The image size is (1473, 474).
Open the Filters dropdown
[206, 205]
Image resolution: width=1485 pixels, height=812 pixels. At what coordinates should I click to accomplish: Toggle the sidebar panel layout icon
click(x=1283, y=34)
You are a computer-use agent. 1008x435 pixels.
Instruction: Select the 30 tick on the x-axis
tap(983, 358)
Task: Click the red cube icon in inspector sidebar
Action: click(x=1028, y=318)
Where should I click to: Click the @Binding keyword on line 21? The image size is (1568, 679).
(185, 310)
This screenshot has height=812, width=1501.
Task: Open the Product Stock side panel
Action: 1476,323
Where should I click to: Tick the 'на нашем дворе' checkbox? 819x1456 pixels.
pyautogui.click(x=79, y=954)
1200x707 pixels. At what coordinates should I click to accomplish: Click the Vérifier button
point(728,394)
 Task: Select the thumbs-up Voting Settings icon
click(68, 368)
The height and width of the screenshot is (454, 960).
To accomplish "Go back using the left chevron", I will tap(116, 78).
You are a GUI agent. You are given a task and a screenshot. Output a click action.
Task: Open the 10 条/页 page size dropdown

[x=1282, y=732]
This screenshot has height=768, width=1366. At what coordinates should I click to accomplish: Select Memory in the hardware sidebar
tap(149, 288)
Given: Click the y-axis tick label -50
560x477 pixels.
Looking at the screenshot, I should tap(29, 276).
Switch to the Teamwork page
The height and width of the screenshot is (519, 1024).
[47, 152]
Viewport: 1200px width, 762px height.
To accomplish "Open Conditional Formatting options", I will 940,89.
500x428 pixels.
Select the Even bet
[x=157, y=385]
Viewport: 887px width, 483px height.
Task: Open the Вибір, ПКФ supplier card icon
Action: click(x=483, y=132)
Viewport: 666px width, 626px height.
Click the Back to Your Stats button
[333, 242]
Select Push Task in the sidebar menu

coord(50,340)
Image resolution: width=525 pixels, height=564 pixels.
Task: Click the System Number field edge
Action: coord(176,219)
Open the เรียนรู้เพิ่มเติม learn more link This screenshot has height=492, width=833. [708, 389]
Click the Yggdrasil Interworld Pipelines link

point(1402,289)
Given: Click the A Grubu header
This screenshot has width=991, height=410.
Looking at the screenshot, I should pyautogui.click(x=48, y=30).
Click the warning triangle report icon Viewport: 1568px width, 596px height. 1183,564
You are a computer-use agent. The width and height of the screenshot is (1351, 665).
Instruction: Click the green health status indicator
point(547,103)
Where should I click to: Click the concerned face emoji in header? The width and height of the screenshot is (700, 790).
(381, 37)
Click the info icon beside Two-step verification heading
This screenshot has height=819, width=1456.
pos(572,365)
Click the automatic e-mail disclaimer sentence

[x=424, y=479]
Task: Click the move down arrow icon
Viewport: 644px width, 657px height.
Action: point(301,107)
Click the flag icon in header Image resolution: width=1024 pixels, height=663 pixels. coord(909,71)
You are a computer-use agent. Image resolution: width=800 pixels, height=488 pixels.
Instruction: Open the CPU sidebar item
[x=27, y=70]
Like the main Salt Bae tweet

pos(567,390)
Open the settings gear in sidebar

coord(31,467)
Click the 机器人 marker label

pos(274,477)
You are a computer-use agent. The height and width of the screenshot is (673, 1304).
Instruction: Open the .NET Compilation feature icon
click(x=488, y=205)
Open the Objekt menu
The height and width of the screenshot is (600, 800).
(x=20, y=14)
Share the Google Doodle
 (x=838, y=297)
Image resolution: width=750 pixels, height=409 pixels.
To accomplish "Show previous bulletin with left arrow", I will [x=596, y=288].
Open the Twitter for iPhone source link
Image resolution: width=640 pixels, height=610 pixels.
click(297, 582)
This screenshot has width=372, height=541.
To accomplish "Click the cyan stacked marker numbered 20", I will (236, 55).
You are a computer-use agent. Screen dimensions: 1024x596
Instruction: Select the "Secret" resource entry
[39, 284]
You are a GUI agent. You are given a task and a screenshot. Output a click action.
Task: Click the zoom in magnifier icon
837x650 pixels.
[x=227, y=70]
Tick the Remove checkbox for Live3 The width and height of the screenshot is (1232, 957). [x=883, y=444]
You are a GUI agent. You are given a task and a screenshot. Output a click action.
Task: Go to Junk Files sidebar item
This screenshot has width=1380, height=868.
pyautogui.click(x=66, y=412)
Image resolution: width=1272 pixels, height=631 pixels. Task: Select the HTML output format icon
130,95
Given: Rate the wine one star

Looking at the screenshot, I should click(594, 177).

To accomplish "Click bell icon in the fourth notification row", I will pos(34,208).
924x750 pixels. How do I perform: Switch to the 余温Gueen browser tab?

********************

TASK PROMPT — Tally the lines above that hold "arrow" and write the result as a lone number.

SOLUTION — 2